The fragmented psyche. It's not a cause for blame, but just something to be aware of. We can't expect people to be totally consistent, keep promises, or be reliable in any way so long as they are still fragmented psyches. Also, so long as we are still fragmented in our psyches, we can't even expect ourselves to be reliable nor can we expect to be able to keep promises to ourselves or live up to our own expectations. Because one part of the psyche makes the promise and another part of the psyche is left trying to keep it.
The same thing is with guilt and regret. We feel guilty when we act out of a fragmented psyche. Because one part of us wanted to go one way, and another part of us wanted to go the other. We weren't total in our act.

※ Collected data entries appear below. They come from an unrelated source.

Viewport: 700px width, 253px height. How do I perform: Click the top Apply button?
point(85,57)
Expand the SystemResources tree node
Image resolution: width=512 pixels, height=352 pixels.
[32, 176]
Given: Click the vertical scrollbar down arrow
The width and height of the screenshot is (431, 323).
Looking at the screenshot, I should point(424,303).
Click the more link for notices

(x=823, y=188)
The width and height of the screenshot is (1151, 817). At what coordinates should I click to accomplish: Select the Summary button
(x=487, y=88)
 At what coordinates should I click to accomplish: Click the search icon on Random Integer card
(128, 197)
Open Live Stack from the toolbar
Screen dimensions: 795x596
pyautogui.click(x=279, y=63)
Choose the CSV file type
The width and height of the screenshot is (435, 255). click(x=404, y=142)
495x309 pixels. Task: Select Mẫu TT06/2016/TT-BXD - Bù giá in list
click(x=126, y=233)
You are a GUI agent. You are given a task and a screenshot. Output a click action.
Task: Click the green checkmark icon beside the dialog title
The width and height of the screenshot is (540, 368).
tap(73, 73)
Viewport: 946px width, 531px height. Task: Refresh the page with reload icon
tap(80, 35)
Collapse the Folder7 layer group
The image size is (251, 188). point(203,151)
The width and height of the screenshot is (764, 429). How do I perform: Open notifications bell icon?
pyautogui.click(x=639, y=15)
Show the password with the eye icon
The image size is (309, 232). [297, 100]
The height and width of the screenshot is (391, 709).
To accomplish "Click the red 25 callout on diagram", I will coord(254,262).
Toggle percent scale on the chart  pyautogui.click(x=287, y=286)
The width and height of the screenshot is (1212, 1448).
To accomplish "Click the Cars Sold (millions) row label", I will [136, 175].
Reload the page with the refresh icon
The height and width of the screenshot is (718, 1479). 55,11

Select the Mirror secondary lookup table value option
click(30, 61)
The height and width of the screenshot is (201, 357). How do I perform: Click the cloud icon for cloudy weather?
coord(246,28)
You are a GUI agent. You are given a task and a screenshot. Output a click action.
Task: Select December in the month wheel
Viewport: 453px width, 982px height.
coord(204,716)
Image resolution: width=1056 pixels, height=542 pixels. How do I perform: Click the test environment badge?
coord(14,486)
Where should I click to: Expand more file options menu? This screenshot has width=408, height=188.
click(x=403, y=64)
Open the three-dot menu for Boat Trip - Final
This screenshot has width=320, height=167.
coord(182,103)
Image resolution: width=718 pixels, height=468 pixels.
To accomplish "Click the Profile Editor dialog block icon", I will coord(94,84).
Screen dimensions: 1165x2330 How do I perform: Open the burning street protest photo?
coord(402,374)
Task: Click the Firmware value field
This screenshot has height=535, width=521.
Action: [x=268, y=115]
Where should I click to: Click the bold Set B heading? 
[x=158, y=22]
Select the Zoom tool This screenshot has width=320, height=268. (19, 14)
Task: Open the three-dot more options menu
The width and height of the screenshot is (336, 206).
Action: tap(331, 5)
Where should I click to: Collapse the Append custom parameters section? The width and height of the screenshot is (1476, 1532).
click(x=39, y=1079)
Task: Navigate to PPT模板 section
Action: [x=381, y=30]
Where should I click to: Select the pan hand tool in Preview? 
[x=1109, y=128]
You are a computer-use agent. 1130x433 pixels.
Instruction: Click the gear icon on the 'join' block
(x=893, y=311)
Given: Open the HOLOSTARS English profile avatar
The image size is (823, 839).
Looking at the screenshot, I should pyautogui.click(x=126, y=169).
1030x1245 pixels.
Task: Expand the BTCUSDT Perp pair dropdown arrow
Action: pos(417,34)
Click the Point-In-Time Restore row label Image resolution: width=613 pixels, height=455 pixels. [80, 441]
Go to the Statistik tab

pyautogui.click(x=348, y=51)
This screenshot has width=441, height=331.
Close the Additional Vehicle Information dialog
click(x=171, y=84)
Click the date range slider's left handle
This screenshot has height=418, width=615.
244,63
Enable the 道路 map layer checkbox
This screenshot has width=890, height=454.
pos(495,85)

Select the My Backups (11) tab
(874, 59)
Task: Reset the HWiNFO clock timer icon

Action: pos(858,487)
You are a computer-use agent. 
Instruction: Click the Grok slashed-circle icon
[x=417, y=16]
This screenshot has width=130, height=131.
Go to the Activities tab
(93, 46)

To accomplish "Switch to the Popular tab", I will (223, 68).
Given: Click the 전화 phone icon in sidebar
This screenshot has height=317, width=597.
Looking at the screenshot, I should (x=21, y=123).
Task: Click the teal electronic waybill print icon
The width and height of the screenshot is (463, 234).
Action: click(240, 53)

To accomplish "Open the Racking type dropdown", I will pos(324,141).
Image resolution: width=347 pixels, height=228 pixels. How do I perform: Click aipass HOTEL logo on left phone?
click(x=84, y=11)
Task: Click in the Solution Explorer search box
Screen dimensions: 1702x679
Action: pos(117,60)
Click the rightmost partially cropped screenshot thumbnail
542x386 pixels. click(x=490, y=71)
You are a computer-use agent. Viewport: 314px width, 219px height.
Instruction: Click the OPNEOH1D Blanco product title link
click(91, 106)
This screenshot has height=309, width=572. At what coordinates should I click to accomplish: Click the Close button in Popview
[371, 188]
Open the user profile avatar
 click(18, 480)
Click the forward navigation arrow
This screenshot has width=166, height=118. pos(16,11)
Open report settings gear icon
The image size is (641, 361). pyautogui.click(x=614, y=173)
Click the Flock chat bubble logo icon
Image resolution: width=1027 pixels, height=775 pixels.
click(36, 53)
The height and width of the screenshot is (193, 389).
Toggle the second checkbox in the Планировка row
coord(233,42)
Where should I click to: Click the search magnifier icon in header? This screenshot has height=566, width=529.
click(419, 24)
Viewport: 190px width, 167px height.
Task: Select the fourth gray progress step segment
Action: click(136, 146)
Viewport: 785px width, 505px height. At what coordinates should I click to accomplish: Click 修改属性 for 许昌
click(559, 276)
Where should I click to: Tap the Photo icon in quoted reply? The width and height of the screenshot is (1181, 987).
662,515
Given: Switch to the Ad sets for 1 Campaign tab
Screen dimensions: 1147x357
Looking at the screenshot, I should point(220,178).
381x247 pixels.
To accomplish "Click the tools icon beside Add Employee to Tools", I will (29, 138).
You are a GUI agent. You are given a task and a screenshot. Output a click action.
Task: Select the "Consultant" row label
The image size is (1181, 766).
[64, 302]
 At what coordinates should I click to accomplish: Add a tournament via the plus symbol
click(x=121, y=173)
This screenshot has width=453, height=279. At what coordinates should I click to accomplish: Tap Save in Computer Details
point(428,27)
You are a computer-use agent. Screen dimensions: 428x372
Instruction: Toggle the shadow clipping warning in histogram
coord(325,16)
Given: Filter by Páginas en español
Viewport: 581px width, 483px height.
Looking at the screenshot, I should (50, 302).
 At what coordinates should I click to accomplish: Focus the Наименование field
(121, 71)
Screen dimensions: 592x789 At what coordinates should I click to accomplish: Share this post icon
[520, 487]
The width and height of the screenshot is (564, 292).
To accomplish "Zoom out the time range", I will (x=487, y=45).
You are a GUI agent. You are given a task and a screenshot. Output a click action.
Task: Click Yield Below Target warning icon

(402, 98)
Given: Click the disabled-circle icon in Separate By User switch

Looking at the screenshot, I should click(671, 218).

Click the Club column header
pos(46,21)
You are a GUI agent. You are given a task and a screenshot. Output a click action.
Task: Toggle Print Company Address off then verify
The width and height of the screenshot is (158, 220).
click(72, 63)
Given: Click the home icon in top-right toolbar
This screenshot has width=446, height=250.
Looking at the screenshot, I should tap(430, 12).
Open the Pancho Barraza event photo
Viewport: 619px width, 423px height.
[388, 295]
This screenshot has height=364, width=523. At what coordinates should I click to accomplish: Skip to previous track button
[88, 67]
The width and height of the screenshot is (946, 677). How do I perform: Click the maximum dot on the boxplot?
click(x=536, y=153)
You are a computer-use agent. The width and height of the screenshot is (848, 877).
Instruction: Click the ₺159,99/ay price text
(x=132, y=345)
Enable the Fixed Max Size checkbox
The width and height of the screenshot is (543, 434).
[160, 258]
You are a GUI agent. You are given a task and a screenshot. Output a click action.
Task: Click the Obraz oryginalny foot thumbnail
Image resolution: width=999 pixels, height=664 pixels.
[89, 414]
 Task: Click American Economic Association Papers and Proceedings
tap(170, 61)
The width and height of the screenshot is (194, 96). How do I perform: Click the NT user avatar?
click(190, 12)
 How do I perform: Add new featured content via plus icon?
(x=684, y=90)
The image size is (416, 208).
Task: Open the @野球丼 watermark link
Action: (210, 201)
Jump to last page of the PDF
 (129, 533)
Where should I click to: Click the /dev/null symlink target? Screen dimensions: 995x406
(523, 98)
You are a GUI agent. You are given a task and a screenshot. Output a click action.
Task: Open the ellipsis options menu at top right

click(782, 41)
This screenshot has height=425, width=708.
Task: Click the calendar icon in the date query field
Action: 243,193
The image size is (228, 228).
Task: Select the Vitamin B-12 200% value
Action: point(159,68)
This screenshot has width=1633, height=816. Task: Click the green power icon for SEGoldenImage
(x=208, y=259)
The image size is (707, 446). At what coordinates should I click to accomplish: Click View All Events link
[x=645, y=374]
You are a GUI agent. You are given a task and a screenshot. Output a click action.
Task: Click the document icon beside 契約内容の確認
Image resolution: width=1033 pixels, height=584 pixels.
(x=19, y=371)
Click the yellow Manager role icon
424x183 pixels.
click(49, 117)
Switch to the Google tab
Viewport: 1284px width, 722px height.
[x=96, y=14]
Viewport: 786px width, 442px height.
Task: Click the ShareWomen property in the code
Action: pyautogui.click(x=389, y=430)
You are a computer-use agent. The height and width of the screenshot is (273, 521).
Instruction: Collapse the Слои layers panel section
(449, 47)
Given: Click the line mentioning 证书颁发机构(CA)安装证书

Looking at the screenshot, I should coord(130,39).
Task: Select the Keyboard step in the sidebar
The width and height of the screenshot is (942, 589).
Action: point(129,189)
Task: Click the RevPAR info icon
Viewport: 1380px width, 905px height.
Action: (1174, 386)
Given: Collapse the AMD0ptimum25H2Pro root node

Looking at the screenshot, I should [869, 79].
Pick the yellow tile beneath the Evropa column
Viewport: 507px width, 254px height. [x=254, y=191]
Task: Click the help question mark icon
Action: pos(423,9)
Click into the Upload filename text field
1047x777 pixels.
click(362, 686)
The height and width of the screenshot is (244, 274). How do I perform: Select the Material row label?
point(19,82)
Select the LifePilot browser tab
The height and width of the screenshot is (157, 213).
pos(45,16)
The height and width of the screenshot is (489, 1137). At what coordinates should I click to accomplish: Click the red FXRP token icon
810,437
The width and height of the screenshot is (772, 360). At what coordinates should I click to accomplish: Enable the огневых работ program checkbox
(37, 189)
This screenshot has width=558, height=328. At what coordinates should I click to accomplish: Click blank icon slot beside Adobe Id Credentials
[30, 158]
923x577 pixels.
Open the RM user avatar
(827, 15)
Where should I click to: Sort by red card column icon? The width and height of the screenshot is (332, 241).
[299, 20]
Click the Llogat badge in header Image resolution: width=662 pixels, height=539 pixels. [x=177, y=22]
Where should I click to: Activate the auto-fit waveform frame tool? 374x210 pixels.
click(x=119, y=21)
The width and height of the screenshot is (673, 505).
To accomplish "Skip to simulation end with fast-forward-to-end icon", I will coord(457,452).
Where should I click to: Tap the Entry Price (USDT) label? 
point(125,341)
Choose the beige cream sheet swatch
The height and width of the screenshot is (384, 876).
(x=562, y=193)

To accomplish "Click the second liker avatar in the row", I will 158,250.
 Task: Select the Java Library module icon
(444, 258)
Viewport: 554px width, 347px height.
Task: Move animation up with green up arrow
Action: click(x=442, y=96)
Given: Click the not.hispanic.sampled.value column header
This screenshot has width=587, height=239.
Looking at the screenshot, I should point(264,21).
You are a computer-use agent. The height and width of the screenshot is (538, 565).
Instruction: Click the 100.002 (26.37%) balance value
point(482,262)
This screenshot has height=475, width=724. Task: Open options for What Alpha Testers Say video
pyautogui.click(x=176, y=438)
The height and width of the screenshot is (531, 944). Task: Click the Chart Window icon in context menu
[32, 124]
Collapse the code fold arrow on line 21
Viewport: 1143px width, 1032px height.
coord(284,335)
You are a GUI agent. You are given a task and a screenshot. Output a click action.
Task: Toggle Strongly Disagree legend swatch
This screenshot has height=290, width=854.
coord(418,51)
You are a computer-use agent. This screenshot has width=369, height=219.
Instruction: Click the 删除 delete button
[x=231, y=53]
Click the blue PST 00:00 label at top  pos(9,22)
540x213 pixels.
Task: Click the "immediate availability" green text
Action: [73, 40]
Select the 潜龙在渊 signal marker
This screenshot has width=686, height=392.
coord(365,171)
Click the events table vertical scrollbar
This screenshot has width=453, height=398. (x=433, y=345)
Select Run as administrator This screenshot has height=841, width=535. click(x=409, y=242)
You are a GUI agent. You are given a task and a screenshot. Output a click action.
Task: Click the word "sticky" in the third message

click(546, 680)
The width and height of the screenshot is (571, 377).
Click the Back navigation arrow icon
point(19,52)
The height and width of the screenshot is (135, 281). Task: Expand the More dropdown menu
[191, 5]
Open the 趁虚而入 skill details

Integrating one's psyche is not necessarily easy as pie. But awareness of one's fragmentation is a good place to start.
So, I posted this in the thread that was discussing lovers who have left. I wanted to shed some light on the issue of why lovers seem to promise you the sun and moon only to disappear without a trace. A part of them really did mean it, but it was the other parts of them that were sectioned off who eventually surfaced and had their own business to attend to.
So...to answer your question...I am aware of fragmented aspects of my psyche. I am aware that there are parts of myself that are not integrated. There may be more even than I am aware of. But that which I am aware itself feels like a challenge.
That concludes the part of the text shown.